- The records -
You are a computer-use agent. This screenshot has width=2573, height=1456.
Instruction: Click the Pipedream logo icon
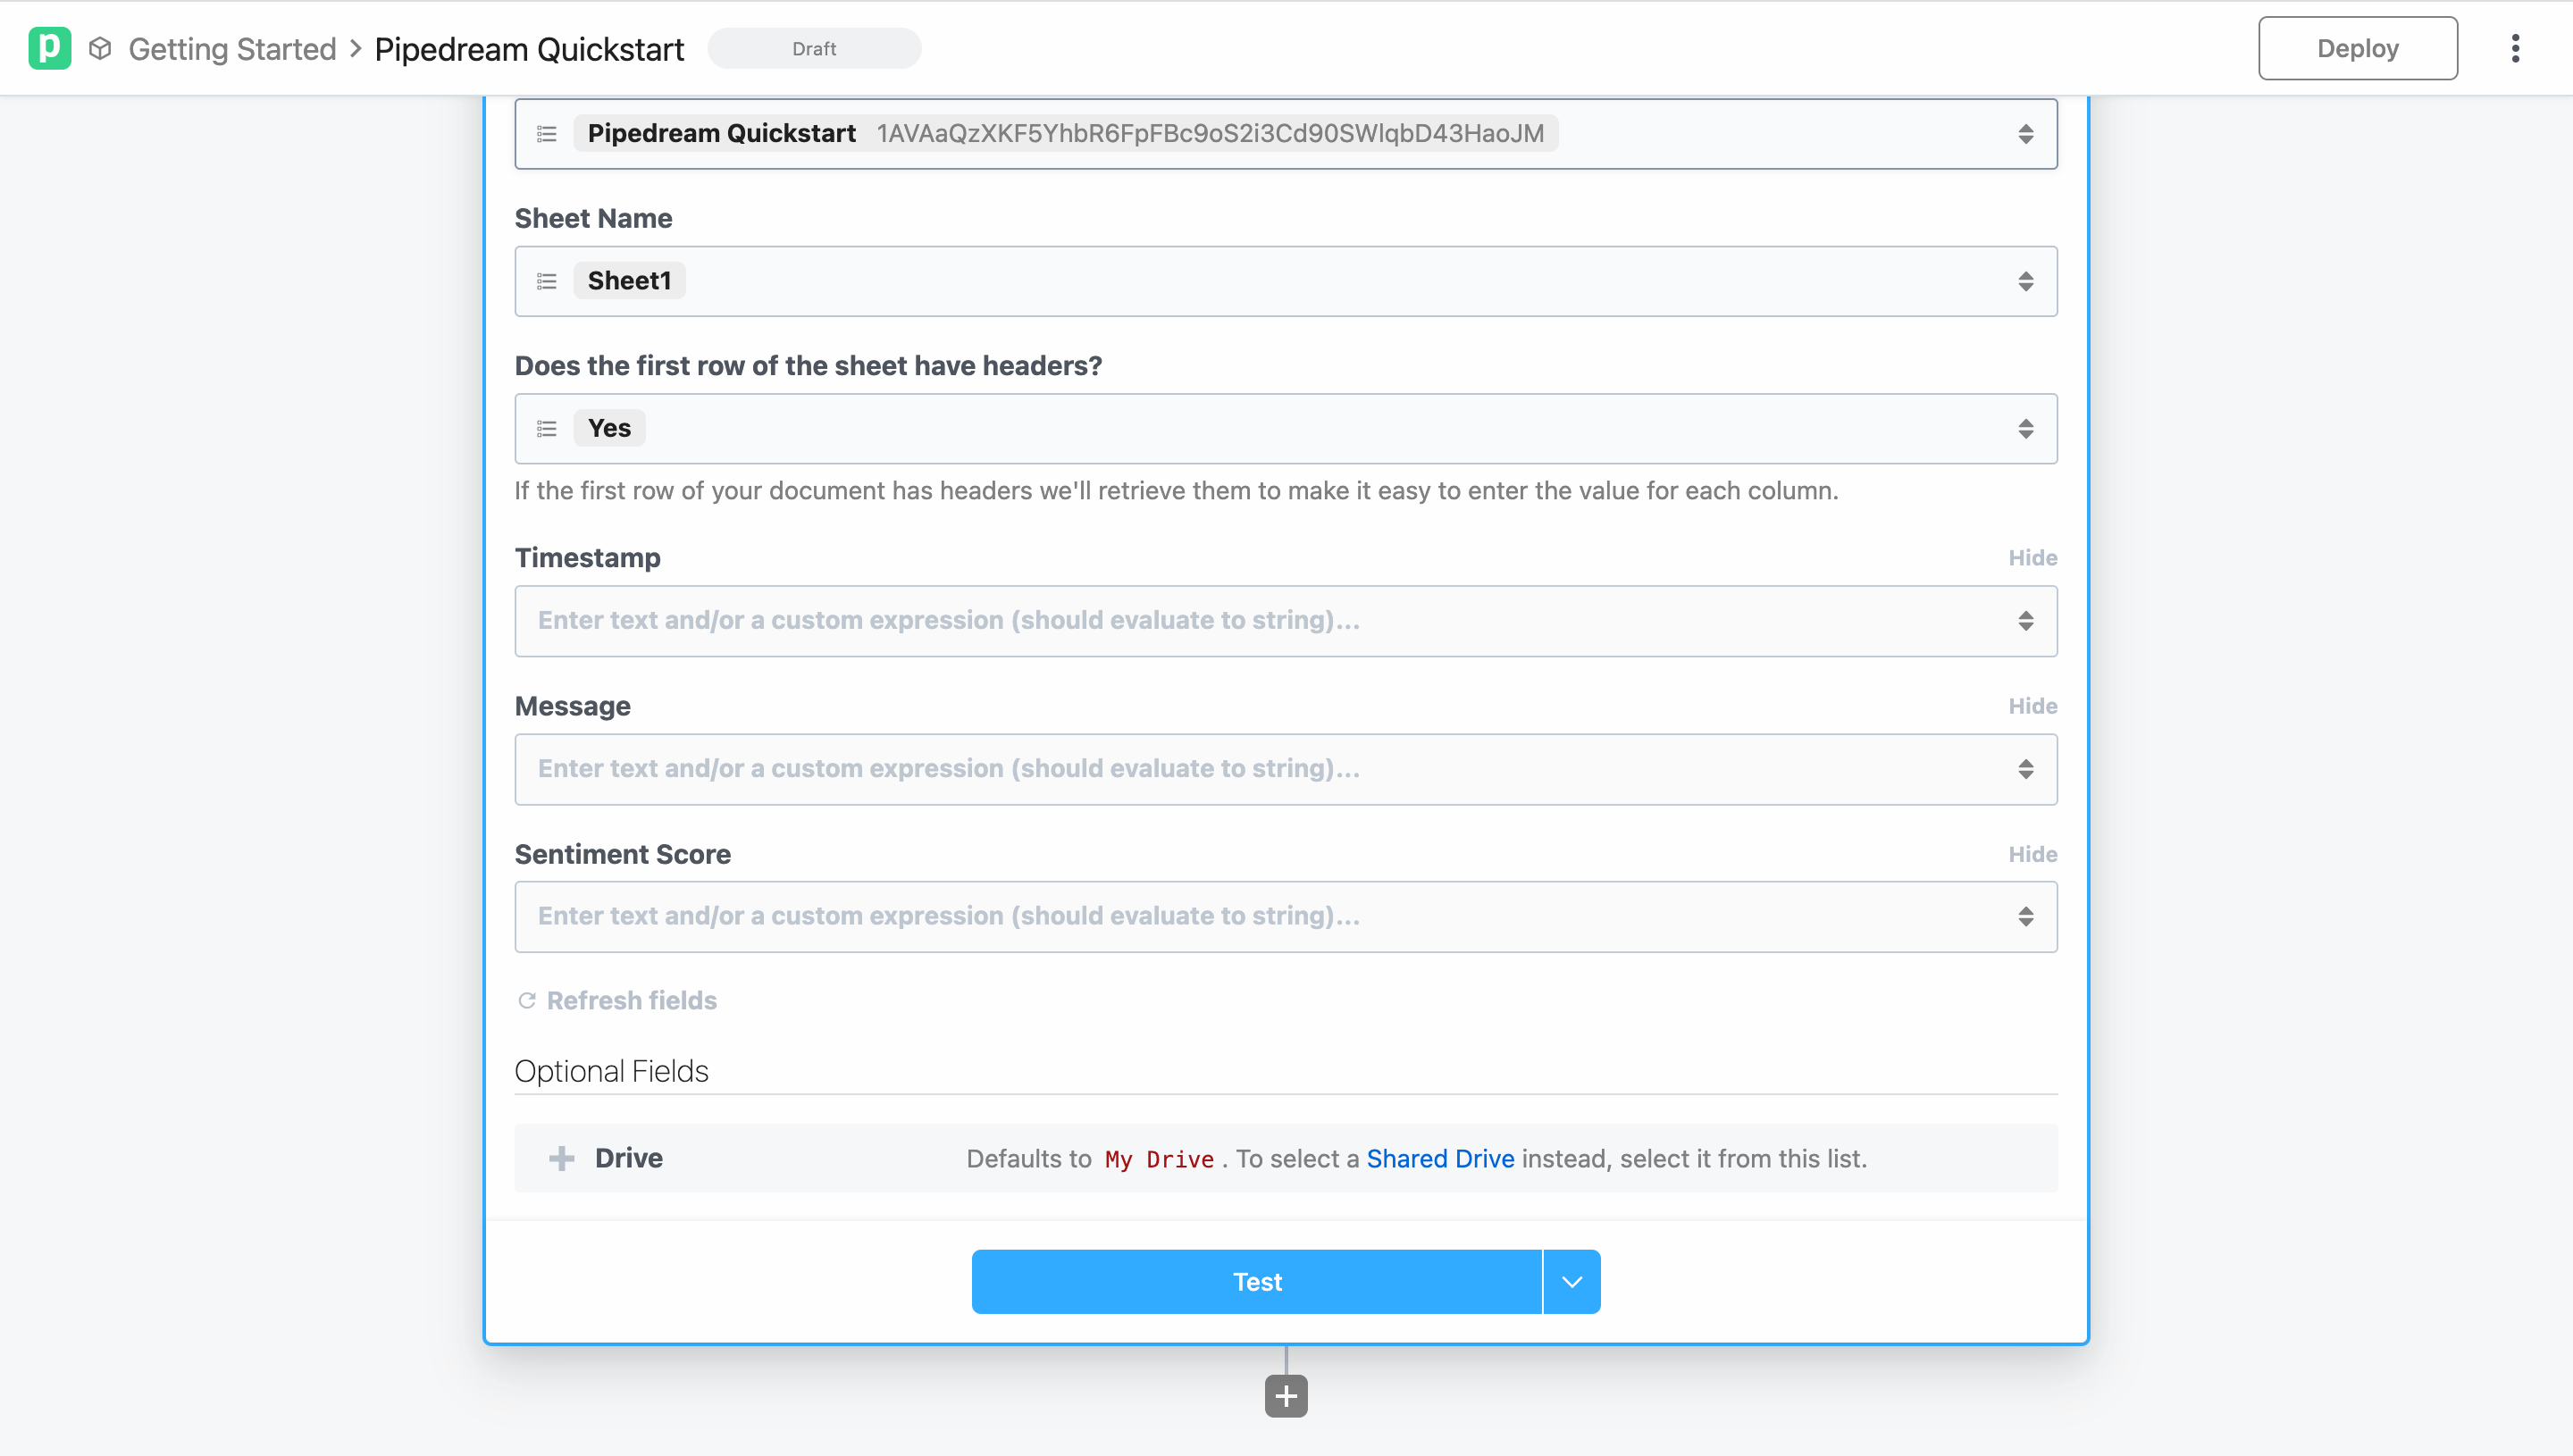49,48
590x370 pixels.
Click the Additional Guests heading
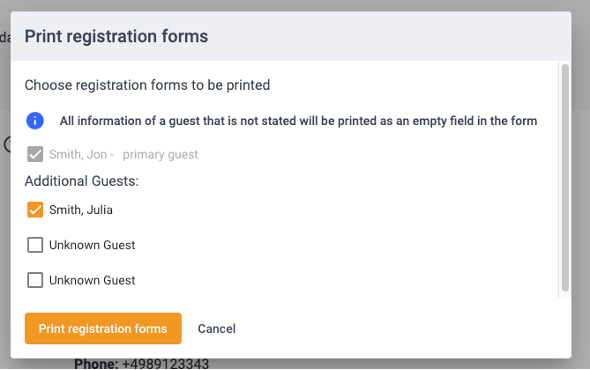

- What needs to be done -
Turn the data above into a Markdown table with the columns Row and Line, one row per line with its row number, and skip blank lines. Leave the pictures out of the table.

- Exercise output -
| Row | Line |
|---|---|
| 1 | You are a computer-use agent. This screenshot has width=2573, height=1456. |
| 2 | Instruction: Click the Pipedream logo icon |
| 3 | 49,48 |
| 4 | 590x370 pixels. |
| 5 | Click the Additional Guests heading |